AIM
Answer these questions using the Gorman-Rupp Form S-8 amendment.
1. What is the address of the company's principal executive offices?
2. Which law firm is listed to receive a copy?
3. On what date did the Prior Registration Statement become effective?

The Gorman-Rupp Company

04/30/2024 | Press release | Distributed by Public on 04/30/2024 09:31

Post-effective Amendment to Registration Statement for Employee Benefit Plan - Form S-8 POS

S-8 POS

As filed with the Securities and Exchange Commission on April 30, 2024

Registration No. 333-203747

UNITED STATES

SECURITIES AND EXCHANGE COMMISSION

WASHINGTON, D.C. 20549

POST-EFFECTIVE AMENDMENT NO. 1 TO

FORM S-8

REGISTRATION STATEMENT

UNDER

THE SECURITIES ACT OF 1933

THE GORMAN-RUPP COMPANY

(Exact Name of Registrant as Specified in its Charter)

Ohio 34-0253990

(State or Other Jurisdiction of

Incorporation or Organization)

(I.R.S. Employer

Identification No.)

600 South Airport Road

Mansfield, Ohio 44903

(Address of Principal Executive Offices, including Zip Code)

THE GORMAN-RUPP COMPANY 2015 OMNIBUS INCENTIVE PLAN

(Full Title of the Plan)

Brigette A. Burnell

Executive Vice President, General Counsel

and Corporate Secretary

The Gorman-Rupp Company

600 South Airport Road

Mansfield, Ohio 44903

(419) 755-1011

(Name, address and telephone number, including area code, of agent for service)

Copy to:

Douglas A. Neary

Kristofer K. Spreen

Calfee, Halter & Griswold LLP

The Calfee Building

1405 East Sixth Street

Cleveland, Ohio 44114

(216) 622-8200

Indicate by check mark whether the registrant is a large accelerated filer, an accelerated filer, a non-accelerated filer, a smaller reporting company, or an emerging growth company. See the definitions of "large accelerated filer," "accelerated filer," "smaller reporting company" and "emerging growth company" in Rule 12b-2 of the Exchange Act.

Large Accelerated Filer Accelerated Filer
Non-accelerated Filer Smaller Reporting Company
Emerging Growth Company

If an emerging growth company, indicate by check mark if the registrant has elected not to use the extended transition period for complying with any new or revised financial accounting standards provided pursuant to Section 7(a)(2)(B) of the Securities Act. ☐

EXPLANATORY NOTE

This Post-Effective Amendment No. 1 to Registration Statement on Form S-8 ("Post-Effective Amendment") is filed to deregister certain common shares, without par value ("Common Shares"), of The Gorman-Rupp Company (the "Registrant") issuable under The Gorman-Rupp Company 2015 Omnibus Incentive Plan (the "2015 Plan"), which Common Shares were registered under a Registration Statement on Form S-8 (File No. 333-203747) filed by the Registrant with the Securities and Exchange Commission (the "Commission") and effective on April 30, 2015 (the "Prior Registration Statement").

Screenshot and document pointing data:

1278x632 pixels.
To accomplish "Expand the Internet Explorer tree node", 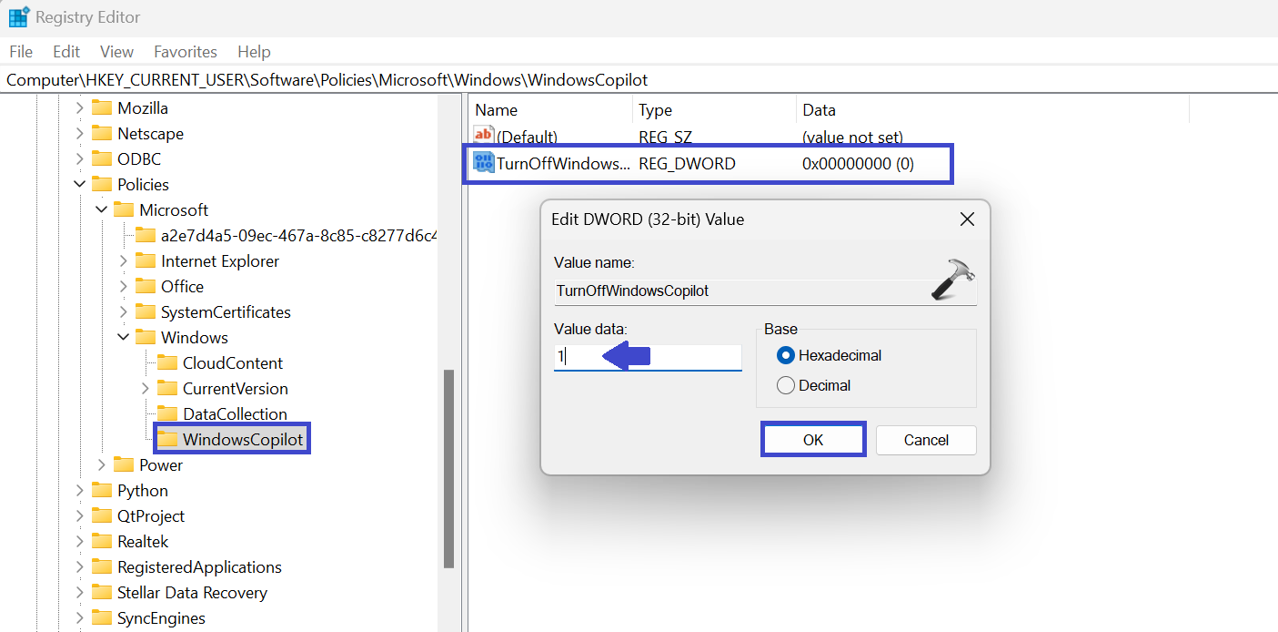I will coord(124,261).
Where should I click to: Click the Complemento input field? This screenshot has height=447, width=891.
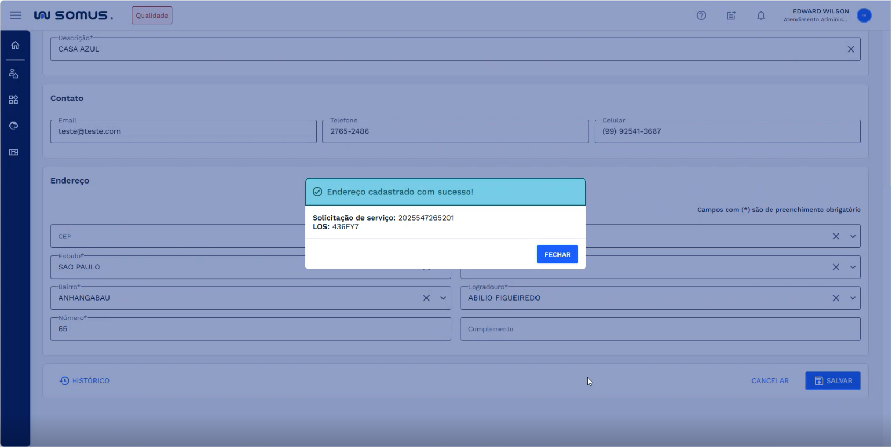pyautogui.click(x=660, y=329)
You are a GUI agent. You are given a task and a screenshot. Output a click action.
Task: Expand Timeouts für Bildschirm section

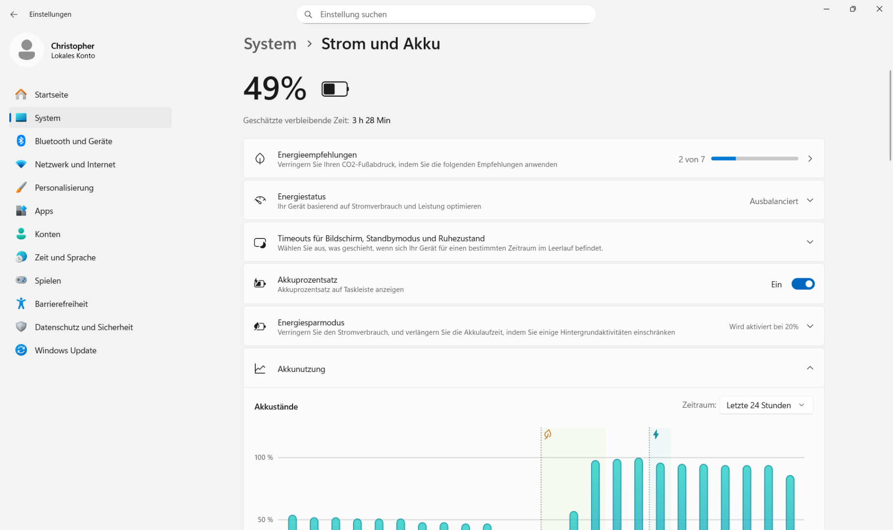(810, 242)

RESPONSE TO THE TASK
1. 600 South Airport Road, Mansfield, Ohio 44903
2. Calfee, Halter & Griswold LLP
3. April 30, 2015